Maski demikian, pemerintah tetap harus berhati-hati dalam menerbitkan SBN ritel agar tidak terjadi perebutan likuiditas dengan perbankan atau crowding out effect. Tujuan utama penerbitan SBN ritel untuk meningkatkan literasi masyarakat dalam berinvestasi. Sedangkan sumber pembiayaan defisit APBN dari penerbitan SBN institusi atau pinjaman.
Direktur Jenderal Pengelolaan Pembiayaan dan Risiko Kementerian Keuangan Luky Alfirman mengatakan, pemerintah memasarkan SBN ritel dengan cara-cara yang sesuai dengan karakter milenial mulai tahun 2018. Tujuannya memperluas basis investor domestik untuk memperdalam pasar keuangan yang masih dangkal.

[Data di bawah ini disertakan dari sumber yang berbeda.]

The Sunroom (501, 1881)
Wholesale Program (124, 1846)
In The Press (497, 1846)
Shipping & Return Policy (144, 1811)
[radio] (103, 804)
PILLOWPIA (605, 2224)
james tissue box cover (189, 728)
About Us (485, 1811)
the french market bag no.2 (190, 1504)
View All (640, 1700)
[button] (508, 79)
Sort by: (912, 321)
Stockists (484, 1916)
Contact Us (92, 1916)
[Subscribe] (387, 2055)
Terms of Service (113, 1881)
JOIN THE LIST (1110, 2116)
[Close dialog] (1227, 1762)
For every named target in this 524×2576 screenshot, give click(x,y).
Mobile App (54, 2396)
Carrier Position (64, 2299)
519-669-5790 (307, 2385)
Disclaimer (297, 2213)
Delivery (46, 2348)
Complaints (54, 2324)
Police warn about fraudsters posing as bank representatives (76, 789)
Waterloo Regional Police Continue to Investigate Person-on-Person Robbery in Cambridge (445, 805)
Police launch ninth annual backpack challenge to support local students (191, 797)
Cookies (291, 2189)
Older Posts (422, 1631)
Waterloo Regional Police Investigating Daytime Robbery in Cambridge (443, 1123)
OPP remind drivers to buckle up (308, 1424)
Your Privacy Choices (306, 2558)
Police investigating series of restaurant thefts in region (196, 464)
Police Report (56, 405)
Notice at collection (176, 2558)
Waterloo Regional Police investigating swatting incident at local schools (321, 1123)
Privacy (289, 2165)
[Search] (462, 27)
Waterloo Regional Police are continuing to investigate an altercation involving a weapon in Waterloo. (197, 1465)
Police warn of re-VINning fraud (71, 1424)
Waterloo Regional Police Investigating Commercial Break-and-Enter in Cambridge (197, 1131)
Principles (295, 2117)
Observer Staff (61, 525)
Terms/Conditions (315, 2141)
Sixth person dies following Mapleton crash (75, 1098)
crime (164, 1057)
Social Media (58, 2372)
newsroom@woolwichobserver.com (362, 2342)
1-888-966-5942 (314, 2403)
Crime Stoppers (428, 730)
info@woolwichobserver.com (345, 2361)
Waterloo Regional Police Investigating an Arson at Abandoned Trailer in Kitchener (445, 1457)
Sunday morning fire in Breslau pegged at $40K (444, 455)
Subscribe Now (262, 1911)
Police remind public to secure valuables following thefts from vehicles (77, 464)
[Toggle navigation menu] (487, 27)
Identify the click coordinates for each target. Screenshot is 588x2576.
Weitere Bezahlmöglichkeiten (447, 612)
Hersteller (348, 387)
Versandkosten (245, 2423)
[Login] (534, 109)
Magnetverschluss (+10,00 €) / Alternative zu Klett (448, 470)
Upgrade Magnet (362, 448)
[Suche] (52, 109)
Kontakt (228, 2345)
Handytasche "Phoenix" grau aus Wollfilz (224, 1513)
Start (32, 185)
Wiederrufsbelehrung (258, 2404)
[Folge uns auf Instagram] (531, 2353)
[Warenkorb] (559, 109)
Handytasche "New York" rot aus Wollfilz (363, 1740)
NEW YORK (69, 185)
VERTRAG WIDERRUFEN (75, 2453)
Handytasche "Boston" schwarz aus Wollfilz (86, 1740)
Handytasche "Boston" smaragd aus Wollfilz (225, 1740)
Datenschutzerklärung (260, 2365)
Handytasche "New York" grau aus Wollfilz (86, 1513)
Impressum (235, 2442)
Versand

Saat ini porsi kepemilikan asing dalam surat utang pemerintah berdenominasi rupiah sekitar 39 persen. ”Kita bicara bukan jangka pendek. Penerbitan SBN ritel ibarat investasi negara untuk memupuk kebiasaan berinvestasi di generasi muda,” kata Luky.
Menurut Luky, Investor milenial akan menjadi tulang punggung pasar modal dan pasar keuangan Indonesia karena jumlah mereka akan mendominasi pada masa depan. Untuk itu, fokus pemerintah bukan meningkatkan nominal investasi generasi milenial dalam SBN ritel, melainkan membentuk kebiasaan dalam berinvestasi.
Selain menurunkan investasi minimal per akun, pemerintah juga akan menambah kanal-kanal pemesanan dan pembelian SBN ritel berbasis daring untuk menjaring investor milenial. Salah satunya dengan merevisi PMK Nomor 31 Tahun 2018 terkait ketentuan dan persyaratan mitra distribusi. Saat ini ada 23 mitra distribusi yang terdiri dari perbankan, perusahaan efek, perusahaan efek khusus, dan perusahaan teknologi finansial.
”Kalau ada lebih banyak mitra distribusi akan lebih baik. Selama ini kanal tradisional masih bank yang paling banyak. Ke depan pemerintah akan jajaki dengan platform lain agar SBN ritel makin menarik,” kata Luky.